In parallel, network-based approaches have gained traction as a means of conceptualizing biological systems not as isolated components, but as interconnected networks. These methods often rely on the assumption that diseases can be represented as modules within molecular interaction networks, and that drugs targeting proteins proximal to these modules may exert therapeutic effects (Cheng et al., 2012). Techniques such as network propagation and clustering enable researchers to identify candidate drugs by examining their position within these networks, effectively shifting the focus from individual targets to system-level interactions. While this perspective is not entirely new, its integration with AI methodologies has significantly enhanced its predictive capacity.
Despite these advances, it would be overly optimistic to suggest that AI-driven drug repurposing has fully realized its potential. Several challenges remain, and they are not trivial. One of the most persistent issues concerns data quality. Biomedical datasets, although abundant, are often fragmented, inconsistently annotated, and subject to varying degrees of noise (Li et al., 2016). This heterogeneity can compromise model performance, particularly when integrating data from multiple sources. Moreover, imbalanced datasets—where certain diseases or drug classes are overrepresented—can introduce bias, leading to skewed predictions and potentially overlooking novel therapeutic opportunities.

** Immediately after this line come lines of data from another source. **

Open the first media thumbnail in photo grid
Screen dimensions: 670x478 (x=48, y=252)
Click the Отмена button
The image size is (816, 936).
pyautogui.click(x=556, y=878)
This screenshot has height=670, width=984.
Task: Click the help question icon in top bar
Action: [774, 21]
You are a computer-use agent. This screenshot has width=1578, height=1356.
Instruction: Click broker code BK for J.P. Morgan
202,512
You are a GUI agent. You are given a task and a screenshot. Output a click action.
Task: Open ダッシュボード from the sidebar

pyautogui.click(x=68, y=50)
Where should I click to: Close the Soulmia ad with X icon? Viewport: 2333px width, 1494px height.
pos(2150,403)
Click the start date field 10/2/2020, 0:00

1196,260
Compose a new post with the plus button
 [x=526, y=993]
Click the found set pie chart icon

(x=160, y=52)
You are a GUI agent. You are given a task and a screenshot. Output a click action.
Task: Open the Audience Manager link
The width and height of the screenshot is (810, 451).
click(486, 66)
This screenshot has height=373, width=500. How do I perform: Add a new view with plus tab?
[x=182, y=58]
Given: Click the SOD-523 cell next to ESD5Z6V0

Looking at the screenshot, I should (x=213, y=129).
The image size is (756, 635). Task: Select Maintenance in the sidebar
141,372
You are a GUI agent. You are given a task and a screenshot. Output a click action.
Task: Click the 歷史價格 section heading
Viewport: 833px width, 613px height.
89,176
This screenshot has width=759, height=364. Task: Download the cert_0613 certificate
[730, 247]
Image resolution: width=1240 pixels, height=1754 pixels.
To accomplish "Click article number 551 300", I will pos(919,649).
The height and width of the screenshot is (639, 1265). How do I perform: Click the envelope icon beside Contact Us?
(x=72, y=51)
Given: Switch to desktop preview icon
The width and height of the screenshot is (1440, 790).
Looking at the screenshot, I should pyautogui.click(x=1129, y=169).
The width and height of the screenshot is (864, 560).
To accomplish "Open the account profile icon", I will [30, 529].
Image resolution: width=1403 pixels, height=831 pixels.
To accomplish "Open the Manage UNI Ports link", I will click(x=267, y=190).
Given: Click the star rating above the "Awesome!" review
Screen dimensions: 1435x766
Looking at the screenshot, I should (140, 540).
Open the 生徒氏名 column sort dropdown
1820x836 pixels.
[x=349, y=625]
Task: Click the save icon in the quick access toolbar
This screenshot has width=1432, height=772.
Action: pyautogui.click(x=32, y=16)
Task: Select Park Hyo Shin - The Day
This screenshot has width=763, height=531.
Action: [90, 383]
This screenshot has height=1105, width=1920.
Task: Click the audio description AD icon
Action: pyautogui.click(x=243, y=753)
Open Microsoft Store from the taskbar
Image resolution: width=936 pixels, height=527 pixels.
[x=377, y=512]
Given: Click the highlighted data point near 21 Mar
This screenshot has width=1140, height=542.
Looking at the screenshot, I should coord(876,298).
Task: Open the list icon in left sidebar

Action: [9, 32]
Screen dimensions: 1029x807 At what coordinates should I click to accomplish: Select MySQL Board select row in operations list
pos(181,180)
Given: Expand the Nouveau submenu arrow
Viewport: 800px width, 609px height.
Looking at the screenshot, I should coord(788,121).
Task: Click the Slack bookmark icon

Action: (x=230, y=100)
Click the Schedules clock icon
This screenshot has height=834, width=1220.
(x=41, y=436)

Another, perhaps more conceptual, challenge lies in the interpretability of AI models. Many deep learning architectures function as “black boxes,” producing predictions without offering clear explanations for how those predictions were derived (Schneider, 2018). While high predictive accuracy is certainly valuable, the lack of transparency can hinder clinical adoption. Clinicians and regulatory bodies, understandably, require not only evidence of efficacy but also a mechanistic understanding of how a drug exerts its effects.
Validation, too, remains a critical bottleneck. Although numerous computational studies report promising results, relatively few predictions successfully transition to experimental or clinical validation. This gap—between in silico prediction and real-world application—reflects both methodological limitations and practical constraints (Brown & Patel, 2018). For instance, factors such as drug dosage, bioavailability, and tissue-specific effects are often not fully captured in computational models, yet they play a decisive role in clinical outcomes.
Taken together, these considerations suggest that while AI has undoubtedly transformed the landscape of drug repurposing, its integration into clinical practice remains an ongoing process—one that requires not only technical refinement but also interdisciplinary collaboration. The field stands, in a sense, at an inflection point: rich with potential, yet still navigating the complexities of translation from algorithmic insight to therapeutic reality.